>> BEGIN RECORD SET
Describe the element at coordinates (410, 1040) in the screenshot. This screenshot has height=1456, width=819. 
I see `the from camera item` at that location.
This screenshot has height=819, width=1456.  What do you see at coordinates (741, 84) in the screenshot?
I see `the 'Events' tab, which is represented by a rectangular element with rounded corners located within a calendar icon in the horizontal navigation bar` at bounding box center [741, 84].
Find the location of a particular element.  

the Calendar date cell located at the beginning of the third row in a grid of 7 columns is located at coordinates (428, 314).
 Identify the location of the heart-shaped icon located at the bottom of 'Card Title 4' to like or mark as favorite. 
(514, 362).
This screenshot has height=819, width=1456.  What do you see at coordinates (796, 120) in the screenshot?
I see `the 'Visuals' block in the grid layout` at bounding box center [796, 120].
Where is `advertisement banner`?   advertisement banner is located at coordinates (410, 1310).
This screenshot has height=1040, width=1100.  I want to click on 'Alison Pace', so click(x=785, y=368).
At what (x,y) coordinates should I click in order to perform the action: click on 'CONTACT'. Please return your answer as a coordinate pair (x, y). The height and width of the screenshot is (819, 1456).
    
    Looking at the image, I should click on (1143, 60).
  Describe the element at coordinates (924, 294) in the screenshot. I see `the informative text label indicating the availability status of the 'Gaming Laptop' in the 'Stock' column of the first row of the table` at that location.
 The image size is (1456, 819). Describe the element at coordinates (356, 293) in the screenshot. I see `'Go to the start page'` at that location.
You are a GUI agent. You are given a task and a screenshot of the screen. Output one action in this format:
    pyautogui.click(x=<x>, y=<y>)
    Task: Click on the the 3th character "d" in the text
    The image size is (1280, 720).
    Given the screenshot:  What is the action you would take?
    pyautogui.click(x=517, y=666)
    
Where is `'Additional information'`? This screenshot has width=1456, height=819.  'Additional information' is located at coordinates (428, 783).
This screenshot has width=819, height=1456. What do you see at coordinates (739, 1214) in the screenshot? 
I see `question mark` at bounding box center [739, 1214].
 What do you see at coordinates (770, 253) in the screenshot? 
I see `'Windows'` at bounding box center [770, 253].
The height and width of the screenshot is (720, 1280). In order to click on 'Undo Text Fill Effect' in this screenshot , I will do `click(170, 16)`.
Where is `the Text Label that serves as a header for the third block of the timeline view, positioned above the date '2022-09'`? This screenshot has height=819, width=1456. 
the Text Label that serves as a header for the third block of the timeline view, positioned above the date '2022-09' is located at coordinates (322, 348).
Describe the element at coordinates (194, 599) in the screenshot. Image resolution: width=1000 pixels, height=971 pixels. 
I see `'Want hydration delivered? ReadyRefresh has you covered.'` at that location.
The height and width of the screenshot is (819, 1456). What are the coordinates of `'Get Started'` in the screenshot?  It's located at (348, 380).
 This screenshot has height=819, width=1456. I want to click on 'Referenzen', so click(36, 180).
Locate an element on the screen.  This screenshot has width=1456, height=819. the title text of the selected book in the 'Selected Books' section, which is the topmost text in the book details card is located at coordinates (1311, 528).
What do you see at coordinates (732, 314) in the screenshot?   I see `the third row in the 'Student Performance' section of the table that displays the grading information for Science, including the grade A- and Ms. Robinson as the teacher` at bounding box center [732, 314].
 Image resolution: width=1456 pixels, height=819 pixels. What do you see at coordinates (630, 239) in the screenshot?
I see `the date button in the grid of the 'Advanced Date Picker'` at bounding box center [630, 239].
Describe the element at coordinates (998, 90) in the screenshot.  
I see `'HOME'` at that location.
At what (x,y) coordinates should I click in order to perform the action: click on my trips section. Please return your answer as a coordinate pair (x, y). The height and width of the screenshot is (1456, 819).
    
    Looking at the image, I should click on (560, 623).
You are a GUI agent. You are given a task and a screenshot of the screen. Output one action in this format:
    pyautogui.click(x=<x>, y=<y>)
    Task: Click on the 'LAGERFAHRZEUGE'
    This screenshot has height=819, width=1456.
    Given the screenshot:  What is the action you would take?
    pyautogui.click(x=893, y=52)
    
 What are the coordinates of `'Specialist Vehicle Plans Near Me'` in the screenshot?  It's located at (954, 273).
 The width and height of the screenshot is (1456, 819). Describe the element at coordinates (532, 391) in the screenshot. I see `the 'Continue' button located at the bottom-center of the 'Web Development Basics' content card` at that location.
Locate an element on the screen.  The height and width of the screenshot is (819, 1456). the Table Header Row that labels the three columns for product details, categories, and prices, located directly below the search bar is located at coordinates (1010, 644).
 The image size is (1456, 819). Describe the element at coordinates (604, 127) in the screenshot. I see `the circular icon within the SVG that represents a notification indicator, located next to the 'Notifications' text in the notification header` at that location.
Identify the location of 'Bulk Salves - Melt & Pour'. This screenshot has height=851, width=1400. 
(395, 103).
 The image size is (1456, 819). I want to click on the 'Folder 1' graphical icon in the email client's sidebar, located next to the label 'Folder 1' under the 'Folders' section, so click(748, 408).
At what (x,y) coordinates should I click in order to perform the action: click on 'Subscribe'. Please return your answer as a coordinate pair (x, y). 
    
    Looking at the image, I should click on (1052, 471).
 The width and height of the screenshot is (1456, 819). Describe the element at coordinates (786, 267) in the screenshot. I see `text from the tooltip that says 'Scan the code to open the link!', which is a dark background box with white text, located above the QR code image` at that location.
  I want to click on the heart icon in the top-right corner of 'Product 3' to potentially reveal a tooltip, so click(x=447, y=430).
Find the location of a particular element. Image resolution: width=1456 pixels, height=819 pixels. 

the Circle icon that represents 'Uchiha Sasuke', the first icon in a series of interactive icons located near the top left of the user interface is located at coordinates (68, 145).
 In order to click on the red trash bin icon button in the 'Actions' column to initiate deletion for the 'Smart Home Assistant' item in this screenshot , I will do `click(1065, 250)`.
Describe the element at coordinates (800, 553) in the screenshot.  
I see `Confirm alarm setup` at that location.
>> END RECORD SET
- TASK TO COMPLETE: Quote the lines from the one containing "In order to click on the" through the end of the items, keeping both ends.

- TASK OUTPUT:
 In order to click on the red trash bin icon button in the 'Actions' column to initiate deletion for the 'Smart Home Assistant' item in this screenshot , I will do `click(1065, 250)`.
Describe the element at coordinates (800, 553) in the screenshot.  
I see `Confirm alarm setup` at that location.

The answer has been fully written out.